= Mildmay baronets of Moulsham (second creation, 1765) =

Escutcheon of the Mildmay baronets of Moulsham

The Mildmay baronetcy, of Moulsham in the County of Essex, was created in the Baronetage of Great Britain on 5 February 1765 for William Mildmay. He was a descendant of William Mildmay, uncle of the 1st Baronet of the 1611 creation. The title became extinct on his death in 1771.

William Mildmay was born in Surat, the son of William Mildmay, chief official of the East India Company factory there, and his wife Sarah Willcox. He matriculated in 1723 at Emmanuel College, Cambridge, where he graduated M.A. in 1728, and the same year entered the Middle Temple, where he was called to the bar in 1729.
────────────────
Written task = According to the passage on the Mildmay baronets, in what year was William Mildmay called to the bar?

Recorded data =
────────────────
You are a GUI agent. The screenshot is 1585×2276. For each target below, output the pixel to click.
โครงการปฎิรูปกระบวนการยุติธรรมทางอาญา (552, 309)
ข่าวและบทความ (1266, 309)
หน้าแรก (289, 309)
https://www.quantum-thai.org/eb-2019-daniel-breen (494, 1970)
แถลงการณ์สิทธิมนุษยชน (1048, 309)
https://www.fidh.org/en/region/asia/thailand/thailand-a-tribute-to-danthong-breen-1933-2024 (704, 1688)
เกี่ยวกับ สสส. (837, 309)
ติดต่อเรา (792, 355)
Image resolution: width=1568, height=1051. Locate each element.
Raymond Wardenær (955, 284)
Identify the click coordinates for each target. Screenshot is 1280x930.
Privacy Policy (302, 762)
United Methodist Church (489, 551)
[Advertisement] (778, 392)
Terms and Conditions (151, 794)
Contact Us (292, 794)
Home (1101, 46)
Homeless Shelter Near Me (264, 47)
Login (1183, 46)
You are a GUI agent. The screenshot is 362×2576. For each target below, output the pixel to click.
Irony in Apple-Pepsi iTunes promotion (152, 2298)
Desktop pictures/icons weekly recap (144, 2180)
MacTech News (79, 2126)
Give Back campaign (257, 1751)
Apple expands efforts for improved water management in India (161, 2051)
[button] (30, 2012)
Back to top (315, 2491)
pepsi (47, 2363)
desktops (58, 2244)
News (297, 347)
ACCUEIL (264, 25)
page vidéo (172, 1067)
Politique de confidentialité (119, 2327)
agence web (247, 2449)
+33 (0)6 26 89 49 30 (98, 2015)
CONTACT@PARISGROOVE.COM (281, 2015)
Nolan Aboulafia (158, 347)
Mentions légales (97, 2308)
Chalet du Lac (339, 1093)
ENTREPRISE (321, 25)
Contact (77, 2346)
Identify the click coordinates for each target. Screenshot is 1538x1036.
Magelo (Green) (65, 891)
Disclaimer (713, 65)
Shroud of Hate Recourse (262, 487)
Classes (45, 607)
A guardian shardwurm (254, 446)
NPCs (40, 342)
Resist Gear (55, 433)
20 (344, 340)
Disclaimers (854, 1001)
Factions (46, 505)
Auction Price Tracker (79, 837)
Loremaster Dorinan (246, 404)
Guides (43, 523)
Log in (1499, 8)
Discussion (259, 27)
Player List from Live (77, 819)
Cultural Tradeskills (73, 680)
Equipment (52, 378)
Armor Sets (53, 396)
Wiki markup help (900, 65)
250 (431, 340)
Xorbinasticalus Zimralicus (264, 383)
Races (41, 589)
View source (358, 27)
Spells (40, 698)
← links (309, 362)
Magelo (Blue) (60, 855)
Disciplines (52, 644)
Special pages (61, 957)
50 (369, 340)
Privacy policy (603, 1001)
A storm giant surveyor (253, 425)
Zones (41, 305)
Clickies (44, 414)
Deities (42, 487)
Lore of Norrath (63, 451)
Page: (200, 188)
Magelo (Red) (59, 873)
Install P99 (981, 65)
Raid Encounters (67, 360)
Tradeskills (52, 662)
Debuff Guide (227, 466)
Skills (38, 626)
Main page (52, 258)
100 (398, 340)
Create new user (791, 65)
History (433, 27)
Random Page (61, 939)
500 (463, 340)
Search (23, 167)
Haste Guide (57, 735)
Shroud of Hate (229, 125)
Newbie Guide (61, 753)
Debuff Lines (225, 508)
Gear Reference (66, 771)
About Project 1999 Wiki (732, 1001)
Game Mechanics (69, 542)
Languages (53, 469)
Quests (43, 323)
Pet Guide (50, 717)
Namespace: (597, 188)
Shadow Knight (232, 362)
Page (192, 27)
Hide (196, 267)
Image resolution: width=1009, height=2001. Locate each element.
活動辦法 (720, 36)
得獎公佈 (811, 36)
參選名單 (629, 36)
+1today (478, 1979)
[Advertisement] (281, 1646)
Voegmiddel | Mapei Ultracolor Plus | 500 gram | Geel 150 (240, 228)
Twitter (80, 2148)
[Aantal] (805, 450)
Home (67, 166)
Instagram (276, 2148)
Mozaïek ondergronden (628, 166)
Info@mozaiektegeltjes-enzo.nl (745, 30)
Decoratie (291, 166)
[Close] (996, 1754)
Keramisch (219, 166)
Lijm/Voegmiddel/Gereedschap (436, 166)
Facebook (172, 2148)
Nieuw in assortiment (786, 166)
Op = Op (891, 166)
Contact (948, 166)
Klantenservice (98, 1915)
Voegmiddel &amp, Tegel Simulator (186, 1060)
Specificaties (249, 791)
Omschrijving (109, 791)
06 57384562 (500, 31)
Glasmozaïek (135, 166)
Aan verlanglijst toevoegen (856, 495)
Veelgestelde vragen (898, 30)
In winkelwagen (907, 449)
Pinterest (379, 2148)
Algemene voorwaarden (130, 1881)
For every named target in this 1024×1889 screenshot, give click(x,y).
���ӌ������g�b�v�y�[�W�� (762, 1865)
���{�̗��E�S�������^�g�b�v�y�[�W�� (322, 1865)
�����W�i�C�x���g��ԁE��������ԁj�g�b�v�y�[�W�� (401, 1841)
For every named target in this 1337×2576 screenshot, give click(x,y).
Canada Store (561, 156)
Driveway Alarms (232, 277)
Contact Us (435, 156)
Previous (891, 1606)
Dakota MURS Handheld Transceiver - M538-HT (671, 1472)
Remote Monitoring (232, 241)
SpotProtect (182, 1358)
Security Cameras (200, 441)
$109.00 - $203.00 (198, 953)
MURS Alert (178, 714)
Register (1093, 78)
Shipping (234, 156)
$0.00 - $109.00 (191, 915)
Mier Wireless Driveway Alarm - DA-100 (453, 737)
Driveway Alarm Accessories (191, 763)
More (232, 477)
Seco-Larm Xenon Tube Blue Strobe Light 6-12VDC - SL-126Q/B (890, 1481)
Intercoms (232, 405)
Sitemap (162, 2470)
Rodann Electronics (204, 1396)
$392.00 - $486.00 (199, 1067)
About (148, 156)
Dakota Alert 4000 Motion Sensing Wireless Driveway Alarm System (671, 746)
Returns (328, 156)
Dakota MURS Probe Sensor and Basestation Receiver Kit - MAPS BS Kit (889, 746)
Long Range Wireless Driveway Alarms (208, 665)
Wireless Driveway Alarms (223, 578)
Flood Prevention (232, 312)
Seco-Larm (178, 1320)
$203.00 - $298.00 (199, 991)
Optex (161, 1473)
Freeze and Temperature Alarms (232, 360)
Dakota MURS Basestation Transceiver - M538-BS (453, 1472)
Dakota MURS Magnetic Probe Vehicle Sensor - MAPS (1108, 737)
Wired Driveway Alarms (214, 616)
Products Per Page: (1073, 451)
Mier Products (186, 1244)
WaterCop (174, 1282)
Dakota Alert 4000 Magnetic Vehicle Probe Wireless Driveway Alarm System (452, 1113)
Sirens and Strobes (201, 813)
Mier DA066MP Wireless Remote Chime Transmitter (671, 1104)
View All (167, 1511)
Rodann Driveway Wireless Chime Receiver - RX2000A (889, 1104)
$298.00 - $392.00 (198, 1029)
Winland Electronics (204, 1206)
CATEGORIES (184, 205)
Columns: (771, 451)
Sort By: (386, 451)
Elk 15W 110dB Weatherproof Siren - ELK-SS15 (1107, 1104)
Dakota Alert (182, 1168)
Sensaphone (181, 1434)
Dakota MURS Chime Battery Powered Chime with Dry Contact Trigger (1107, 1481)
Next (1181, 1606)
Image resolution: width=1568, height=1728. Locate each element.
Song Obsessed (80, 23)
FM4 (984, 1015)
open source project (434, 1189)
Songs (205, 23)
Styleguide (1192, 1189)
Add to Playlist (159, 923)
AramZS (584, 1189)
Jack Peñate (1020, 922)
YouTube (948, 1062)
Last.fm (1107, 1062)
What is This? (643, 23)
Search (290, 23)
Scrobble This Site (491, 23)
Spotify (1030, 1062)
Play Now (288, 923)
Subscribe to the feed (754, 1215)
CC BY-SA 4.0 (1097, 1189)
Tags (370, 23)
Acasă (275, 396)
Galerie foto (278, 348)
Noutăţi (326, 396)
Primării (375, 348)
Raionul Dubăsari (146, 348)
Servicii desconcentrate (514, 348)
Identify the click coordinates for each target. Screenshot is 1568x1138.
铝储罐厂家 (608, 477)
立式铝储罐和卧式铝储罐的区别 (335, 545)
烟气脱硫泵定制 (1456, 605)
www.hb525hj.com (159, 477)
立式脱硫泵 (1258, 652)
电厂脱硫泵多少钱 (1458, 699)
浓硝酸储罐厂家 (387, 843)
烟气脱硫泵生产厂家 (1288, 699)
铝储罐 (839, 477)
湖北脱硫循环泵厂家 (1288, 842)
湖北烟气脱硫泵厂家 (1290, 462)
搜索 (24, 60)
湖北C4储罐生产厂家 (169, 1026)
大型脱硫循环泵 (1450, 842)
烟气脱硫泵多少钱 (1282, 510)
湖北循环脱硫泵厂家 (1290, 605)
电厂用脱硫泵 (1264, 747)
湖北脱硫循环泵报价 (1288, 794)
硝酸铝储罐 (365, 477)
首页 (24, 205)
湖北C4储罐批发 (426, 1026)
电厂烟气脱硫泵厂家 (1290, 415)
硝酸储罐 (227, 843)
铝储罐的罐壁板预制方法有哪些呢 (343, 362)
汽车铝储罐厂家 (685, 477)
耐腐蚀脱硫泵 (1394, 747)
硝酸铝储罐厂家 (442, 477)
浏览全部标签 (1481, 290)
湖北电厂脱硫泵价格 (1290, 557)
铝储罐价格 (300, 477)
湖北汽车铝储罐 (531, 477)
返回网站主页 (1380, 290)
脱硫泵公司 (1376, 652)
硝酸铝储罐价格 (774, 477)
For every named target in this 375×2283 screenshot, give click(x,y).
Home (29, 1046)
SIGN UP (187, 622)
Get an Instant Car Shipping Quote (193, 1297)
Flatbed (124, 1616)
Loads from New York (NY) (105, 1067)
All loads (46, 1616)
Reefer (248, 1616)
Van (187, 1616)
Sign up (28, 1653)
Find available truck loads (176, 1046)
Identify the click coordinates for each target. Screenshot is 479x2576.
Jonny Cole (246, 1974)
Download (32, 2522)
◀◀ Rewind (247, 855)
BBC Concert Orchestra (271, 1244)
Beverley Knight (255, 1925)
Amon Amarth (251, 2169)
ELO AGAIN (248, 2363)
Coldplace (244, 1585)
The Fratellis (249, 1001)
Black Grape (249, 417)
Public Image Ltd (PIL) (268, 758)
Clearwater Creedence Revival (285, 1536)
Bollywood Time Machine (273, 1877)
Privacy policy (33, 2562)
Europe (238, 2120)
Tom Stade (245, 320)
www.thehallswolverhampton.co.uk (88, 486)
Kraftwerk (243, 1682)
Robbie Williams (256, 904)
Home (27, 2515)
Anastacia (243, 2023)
────────────────
Output for this task = 1729